Substituting $x$ by $y$ and reordering, $-\mu_ydy=d\log{s(y)}$. And after integration, we get

\[ \boxed{ \begin{gathered} \\ \quad -\int_x^{x+n}\mu_ydy=\log{\frac{s(x+n)}{s(x)}} \quad \\ \\ \end{gathered} } \]

Finally, through exponentiation of both sides of the equation above, we get

\[ \boxed{ \begin{gathered} \\ \quad \frac{s(x+n)}{s(x)}=\exp{\left( -\int_x^{x+n}\mu_ydy \right) } \quad \\ \\ \end{gathered} } \]

And analogously,

\[ \boxed{ \begin{gathered} \\ \quad s(x) = \exp{\left( -\int_0^{x}\mu_sds \right) } \quad \\ \\ \end{gathered} } \]

The following table relates $F(x)$, $f(x)$, $s(x)$ and $\mu_x$

	$F(x)$	$f(x)$	$s(x)$	$\mu_x$
$F(x)$	$-$	$F'(x)$	$1-F(x)$	$\frac{F'(x)}{1-F(x)}$
$f(x)$	$\int_0^\infty f(r)dr$	$-$	$1-\int_0^\infty f(r)dr$	$\frac{f(x)}{\int_x^\infty f(r)dr}$
$s(x)$	$1-s(x)$	$-s'(x)$	$-$	$\frac{-s'(x)}{s(x)}$
$\mu_x$	$1-\exp{\left( -\int_0^x \mu_rdr\right)}$	$\mu_x \cdot\exp{\left( -\int_0^x \mu_rdr\right)}$	$\exp{\left( -\int_0^x \mu_rdr\right)}$	$-$

The future lifetime of a person aged $x$ is defined by the random variable $T(x)=X-x$, where $X$ is the random variable of age-at-death. Thus, the probability that a person aged $x$ dies before $t$ years is given by

\[ \boxed{ \begin{gathered} \\ \quad \mathrm{Pr}[\,T(x) \leq t\,] = F_x(t) = 1 - s_x(t) = {_t}q_x \quad \\ \\ \end{gathered} } \]

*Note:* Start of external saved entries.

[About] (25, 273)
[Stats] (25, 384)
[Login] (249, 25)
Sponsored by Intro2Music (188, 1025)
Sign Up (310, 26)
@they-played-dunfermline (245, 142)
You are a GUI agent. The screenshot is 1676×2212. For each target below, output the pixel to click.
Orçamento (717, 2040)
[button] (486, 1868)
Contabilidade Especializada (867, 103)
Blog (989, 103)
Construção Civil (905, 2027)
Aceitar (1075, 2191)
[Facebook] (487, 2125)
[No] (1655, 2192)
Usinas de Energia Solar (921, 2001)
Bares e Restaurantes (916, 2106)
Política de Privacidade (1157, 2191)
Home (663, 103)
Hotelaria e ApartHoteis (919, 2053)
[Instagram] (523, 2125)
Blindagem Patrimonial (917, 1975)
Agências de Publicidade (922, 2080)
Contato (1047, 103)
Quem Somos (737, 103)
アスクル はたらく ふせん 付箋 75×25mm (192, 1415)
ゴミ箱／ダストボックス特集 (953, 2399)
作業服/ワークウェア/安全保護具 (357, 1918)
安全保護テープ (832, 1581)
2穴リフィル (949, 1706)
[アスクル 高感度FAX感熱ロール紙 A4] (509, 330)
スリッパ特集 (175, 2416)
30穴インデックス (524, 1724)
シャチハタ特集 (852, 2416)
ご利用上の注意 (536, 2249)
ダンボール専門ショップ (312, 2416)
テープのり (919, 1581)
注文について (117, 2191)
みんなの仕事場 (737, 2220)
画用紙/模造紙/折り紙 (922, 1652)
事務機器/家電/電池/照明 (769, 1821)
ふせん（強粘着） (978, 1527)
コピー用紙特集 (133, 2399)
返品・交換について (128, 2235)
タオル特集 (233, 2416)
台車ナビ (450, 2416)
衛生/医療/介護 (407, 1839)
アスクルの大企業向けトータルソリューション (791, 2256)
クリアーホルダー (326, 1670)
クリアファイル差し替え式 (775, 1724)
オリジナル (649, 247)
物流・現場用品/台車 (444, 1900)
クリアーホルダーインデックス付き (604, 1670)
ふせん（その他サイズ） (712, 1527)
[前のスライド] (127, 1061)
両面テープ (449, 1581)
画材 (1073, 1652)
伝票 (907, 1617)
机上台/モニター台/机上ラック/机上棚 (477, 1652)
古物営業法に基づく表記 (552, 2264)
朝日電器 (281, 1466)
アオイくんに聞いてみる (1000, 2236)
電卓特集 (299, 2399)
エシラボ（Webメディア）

where the symbol $_tq_x$ conforms with the International Actuarial Notation.

Similarly, the probability that $(x)$ survives to age $x+t$ is given by

\[ \boxed{ \begin{gathered} \\ \quad \mathrm{Pr}[\,T(x) > t\,] = s_x(t) = \frac{s_0(x+t)}{s_o(x)} = {_t}p_x \quad \\ \\ \end{gathered} } \]

where the symbol $_tp_x$ conforms with the International Actuarial Notation.

The random variable $K(x)$ denotes the number of complete years of future lifetime at age $x$. A practical way to think of $K$ is the number of future birthday parties that (hopefully!) $(x)$ will celebrate.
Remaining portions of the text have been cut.